What this task involves:
Please reproduce all the records exactly while leaving out their pictures.
-------- Records for this task
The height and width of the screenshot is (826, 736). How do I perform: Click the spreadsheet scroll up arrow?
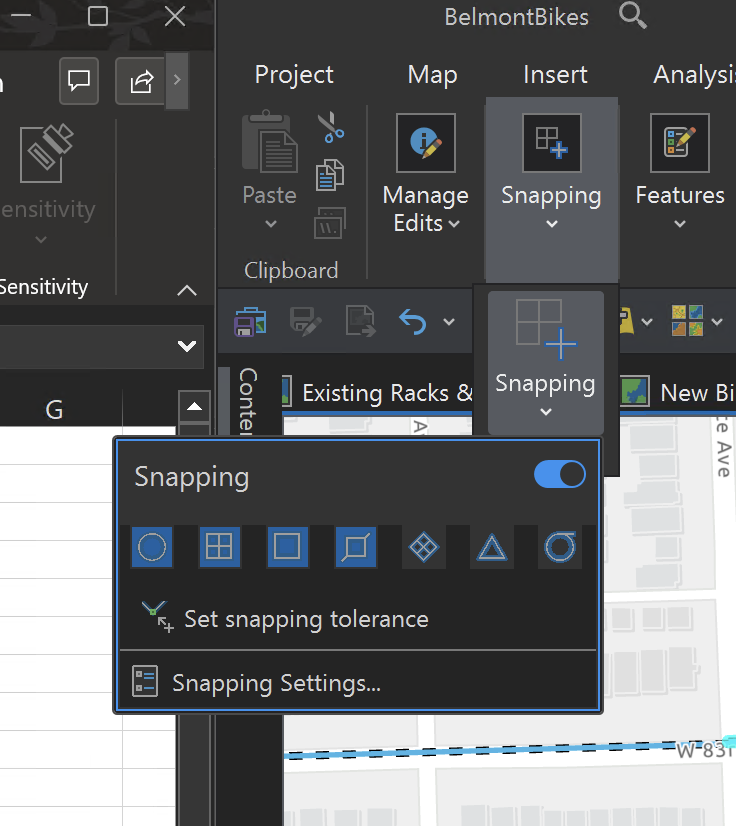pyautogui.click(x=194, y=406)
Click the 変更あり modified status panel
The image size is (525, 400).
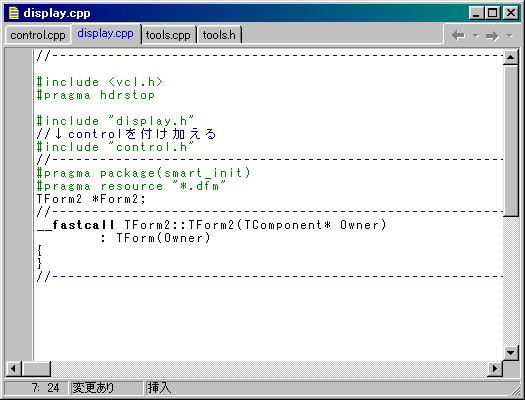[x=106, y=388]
----------------
Answer area:
The height and width of the screenshot is (826, 736). How do I perform: Click the spreadsheet scroll up arrow?
pyautogui.click(x=194, y=406)
Click the 変更あり modified status panel
The image size is (525, 400).
[x=106, y=388]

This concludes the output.